WHAT YOU NEED TO DO: Copy out the records below word for word, without changing anything.

RAW DATA:
• • • • • • •
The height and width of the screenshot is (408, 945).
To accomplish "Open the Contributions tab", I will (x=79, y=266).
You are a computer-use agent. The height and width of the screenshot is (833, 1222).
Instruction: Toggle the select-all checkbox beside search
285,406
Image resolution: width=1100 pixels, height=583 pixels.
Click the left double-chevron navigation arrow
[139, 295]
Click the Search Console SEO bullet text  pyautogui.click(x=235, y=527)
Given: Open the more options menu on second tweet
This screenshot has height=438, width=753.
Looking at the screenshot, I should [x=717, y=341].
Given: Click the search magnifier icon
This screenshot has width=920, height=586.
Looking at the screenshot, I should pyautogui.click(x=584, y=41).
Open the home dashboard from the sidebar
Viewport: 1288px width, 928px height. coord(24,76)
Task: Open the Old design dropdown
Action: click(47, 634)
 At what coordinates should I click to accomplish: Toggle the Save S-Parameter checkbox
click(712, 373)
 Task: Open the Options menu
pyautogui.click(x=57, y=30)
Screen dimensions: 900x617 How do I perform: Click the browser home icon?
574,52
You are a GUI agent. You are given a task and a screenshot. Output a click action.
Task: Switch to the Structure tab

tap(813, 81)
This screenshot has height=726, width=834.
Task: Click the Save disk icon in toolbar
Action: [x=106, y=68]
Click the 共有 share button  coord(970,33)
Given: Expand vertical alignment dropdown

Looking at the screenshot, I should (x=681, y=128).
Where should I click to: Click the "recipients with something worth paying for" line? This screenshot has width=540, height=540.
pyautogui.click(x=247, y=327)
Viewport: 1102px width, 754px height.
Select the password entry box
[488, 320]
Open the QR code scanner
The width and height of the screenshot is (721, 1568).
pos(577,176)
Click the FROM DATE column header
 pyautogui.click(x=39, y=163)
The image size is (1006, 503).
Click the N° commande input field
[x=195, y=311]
• • • • • • •
ANSWER TO THE PROBLEM:
The height and width of the screenshot is (408, 945).
To accomplish "Open the Contributions tab", I will (x=79, y=266).
You are a computer-use agent. The height and width of the screenshot is (833, 1222).
Instruction: Toggle the select-all checkbox beside search
285,406
Image resolution: width=1100 pixels, height=583 pixels.
Click the left double-chevron navigation arrow
[139, 295]
Click the Search Console SEO bullet text  pyautogui.click(x=235, y=527)
Given: Open the more options menu on second tweet
This screenshot has height=438, width=753.
Looking at the screenshot, I should [x=717, y=341].
Given: Click the search magnifier icon
This screenshot has width=920, height=586.
Looking at the screenshot, I should pyautogui.click(x=584, y=41).
Open the home dashboard from the sidebar
Viewport: 1288px width, 928px height. coord(24,76)
Task: Open the Old design dropdown
Action: click(47, 634)
 At what coordinates should I click to accomplish: Toggle the Save S-Parameter checkbox
click(712, 373)
 Task: Open the Options menu
pyautogui.click(x=57, y=30)
Screen dimensions: 900x617 How do I perform: Click the browser home icon?
574,52
You are a GUI agent. You are given a task and a screenshot. Output a click action.
Task: Switch to the Structure tab

tap(813, 81)
This screenshot has height=726, width=834.
Task: Click the Save disk icon in toolbar
Action: [x=106, y=68]
Click the 共有 share button  coord(970,33)
Given: Expand vertical alignment dropdown

Looking at the screenshot, I should (x=681, y=128).
Where should I click to: Click the "recipients with something worth paying for" line? This screenshot has width=540, height=540.
pyautogui.click(x=247, y=327)
Viewport: 1102px width, 754px height.
Select the password entry box
[488, 320]
Open the QR code scanner
The width and height of the screenshot is (721, 1568).
pos(577,176)
Click the FROM DATE column header
 pyautogui.click(x=39, y=163)
The image size is (1006, 503).
Click the N° commande input field
[x=195, y=311]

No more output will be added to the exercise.